■ GIVEN PASSAGE ■
** START **

This document outlines the standard operating procedure for cutting and deploying a new release (or Release Candidate) of the Anahata ASI platform.

The release process is a hybrid "Tiki-Taka" flow: preparation is executed locally within the IDE or container, while the heavy lifting of compilation, signing, and distribution is handled autonomously by GitHub Actions.


Strategic Branching and Support Model

To maintain a fast development cadence on cutting-edge features while providing absolute stability for enterprise users, Anahata uses a parallel branch layout:

  1. main (Bleeding Edge):

    • This is our primary integration branch.
    • All forward-looking features and capability expansions are developed and merged here.
    • The moment an official release or Release Candidate is cut, main POM versions must be immediately bumped to the next minor snapshot (e.g., <version>1.1.0-SNAPSHOT</version>).
  2. support-X.Y (Long-Term Support Branches):

    • When an official release is tagged (e.g., v1.0.0-rc1 or v1.0.0), a dedicated, permanent support branch is spawned from that tag:
      git checkout -b support-1.0 v1.0.0
      git push origin support-1.0
    • Hotfix protocol: Any critical bug fixes, security patches, or platform-compatibility adjustments (e.g., producing 1.0.1) are committed directly to support-1.0.
    • Regression Prevention: Once a hotfix is deployed, it must be surgically ported back to main using git cherry-pick <commit-hash> to ensure the cutting-edge version inherits the stability patch.

Release Naming and Versioning Standards

Anahata strictly follows Semantic Versioning 2.0.0 (SemVer) and the custom sorting rules of Maven's ComparableVersion analyzer:

  1. The Gold Standard Qualifier:

    • Pre-release versions must use lowercase qualifiers and a single-hyphen separator: 1.0.0-rc1 (Release Candidate 1).
    • Do not use uppercase RC-1 or dotless shorthand 1.0.0rc1. Standardizing on 1.0.0-rc1 guarantees that Maven, Sonatype, and external package managers parse, sort, and compare versions with 100% mathematical precision.
  2. Snapshot vs. Stable Isolation:

    • Local development must always use snapshots (e.g., 1.0.0-SNAPSHOT).
    • Never deploy raw SNAPSHOT versions to Sonatype Central. Keep snapshot builds strictly confined to local Maven repositories (~/.m2/repository) during hot-testing.

Phase 1: Local Automation & Symmetrical Release Prep

All local release preparation—pre-flight compilation checks, symmetrical SemVer bumping, tagging, and post-release snapshot transitions—is fully automated via the root release.sh script.

** END **

■ WHAT YOU WILL DO ■
Transcribe the part of the release procedure above that opens with the words containing "Strategic Branching and" and closes with "snapshot (e.g., <version>1.1.0-SNAPSHOT</version>).".

■ DATASET SECTION ■
** START **

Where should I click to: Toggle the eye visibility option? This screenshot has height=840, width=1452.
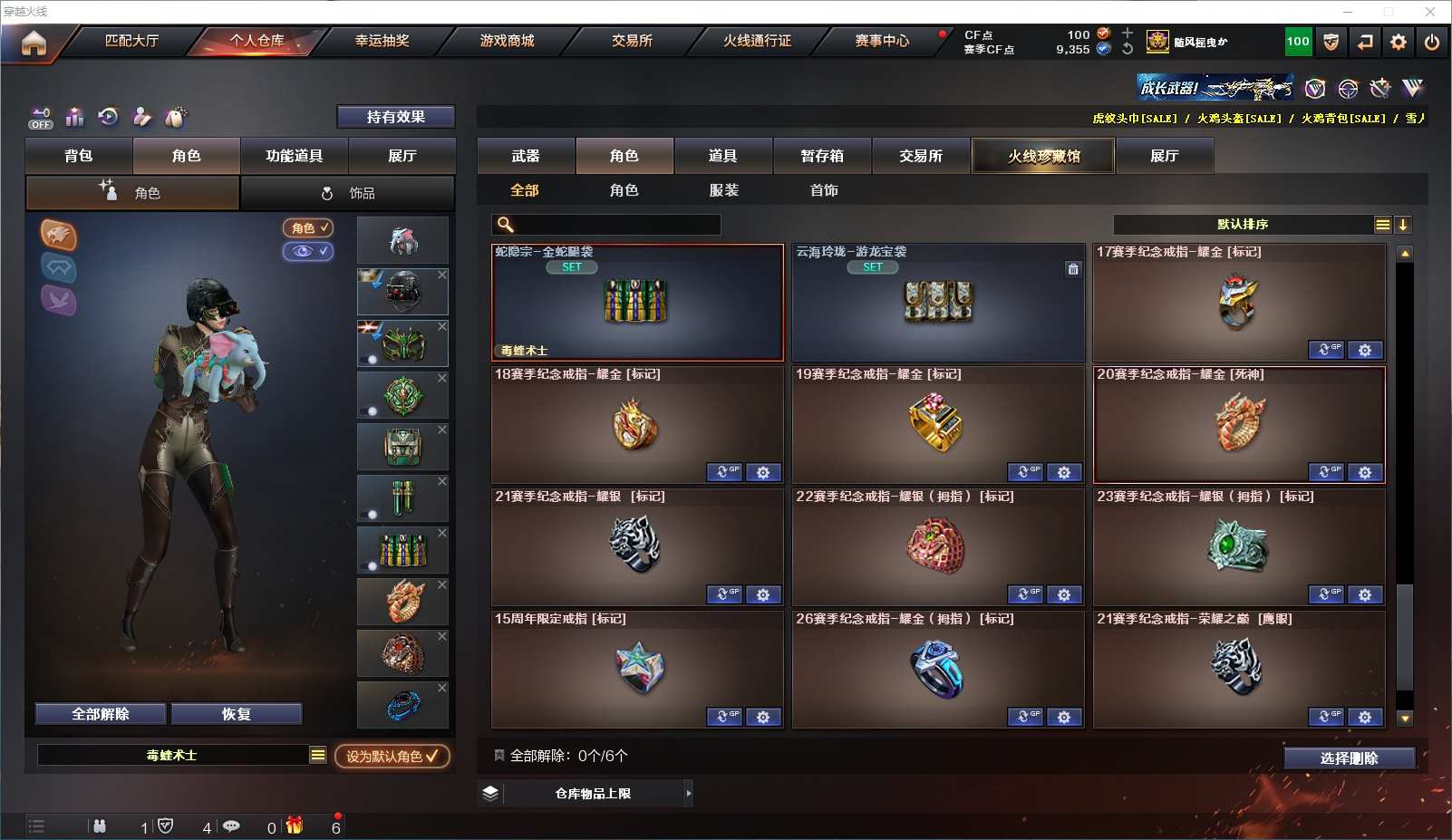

** END **

■ FULL ANSWER ■
Strategic Branching and Support Model

To maintain a fast development cadence on cutting-edge features while providing absolute stability for enterprise users, Anahata uses a parallel branch layout:

  1. main (Bleeding Edge):

    • This is our primary integration branch.
    • All forward-looking features and capability expansions are developed and merged here.
    • The moment an official release or Release Candidate is cut, main POM versions must be immediately bumped to the next minor snapshot (e.g., <version>1.1.0-SNAPSHOT</version>).